2. Chinese is the most widely spoken language in the world. T/F
This is true, with 400 million people speaking Chinese (Mandarin), although If the English language is included with its second language use then this would be the most widely spoken language.
3. Some countries have more than one official language. T/F
This is true of some countries that are made up of many peoples. They speak different languages. For example, Switzerland has four national languages – German, French, Italian, and Romansch with German existing in two major dialects. Belgium counts French and Flemish. Canada has two official languages, English and French.
4. Bionic and laser are words that have been in the English language for more than 100 years. T/F
This is false. One specific feature of English is the ease with which new words can be introduced or formed to meet the communication needs of science, popular culture, politics, administration and ordinary speech. The two examples ‘Laser’ and ‘bionic’ are recently adopted words. It can be seen that the English language has an exterior that is forever changing but the core stays the same. An example of this peripheral evolvement of the English language is shown by there being every year a new buzzword (“a word or expression from a particular subject area that has become fashionable because it has been used a lot especially on television and in the newspapers”).
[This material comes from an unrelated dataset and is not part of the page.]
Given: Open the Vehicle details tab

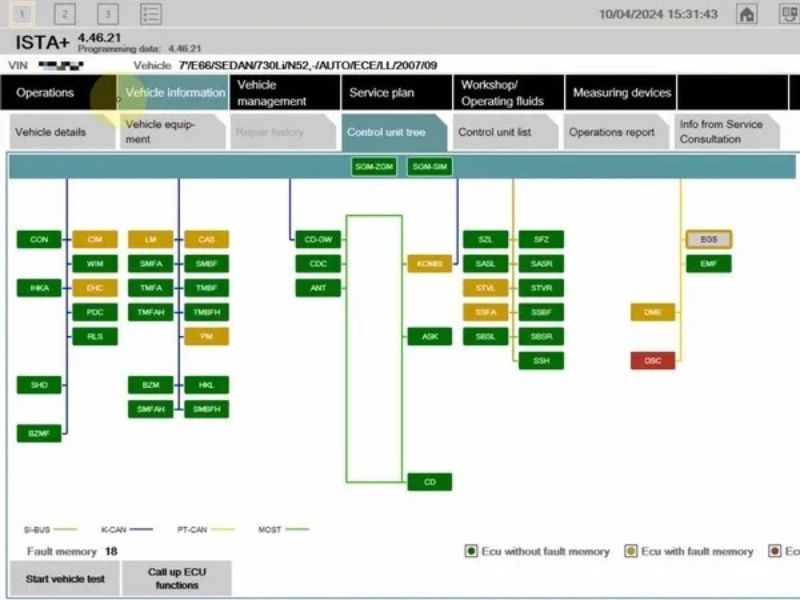Looking at the screenshot, I should pyautogui.click(x=57, y=132).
The buzzword for 2004 was ‘Chav’. This is a noun which describes young men who wear cheap gold jewellery and baseball caps and hang around in shopping centres all over Britain.
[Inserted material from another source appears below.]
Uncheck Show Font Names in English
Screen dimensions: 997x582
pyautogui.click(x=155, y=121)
5. English is widely used as an international language in science, commerce academic study, and training. T/F
There are many nations whose unique languages are spoken by no more than a few million people. This is the case with several countries of Europe such as the Scandinavian countries, Denmark, Norway, Sweden, Finland, Holland, and part of Belgium. For these kinds of countries simply to have a large enough market for publication, many books especially scientific, technical, or academic are printed in English. For them, English has become the dominant international language in communications, science, business, aviation, entertainment, and diplomacy and also on the Internet.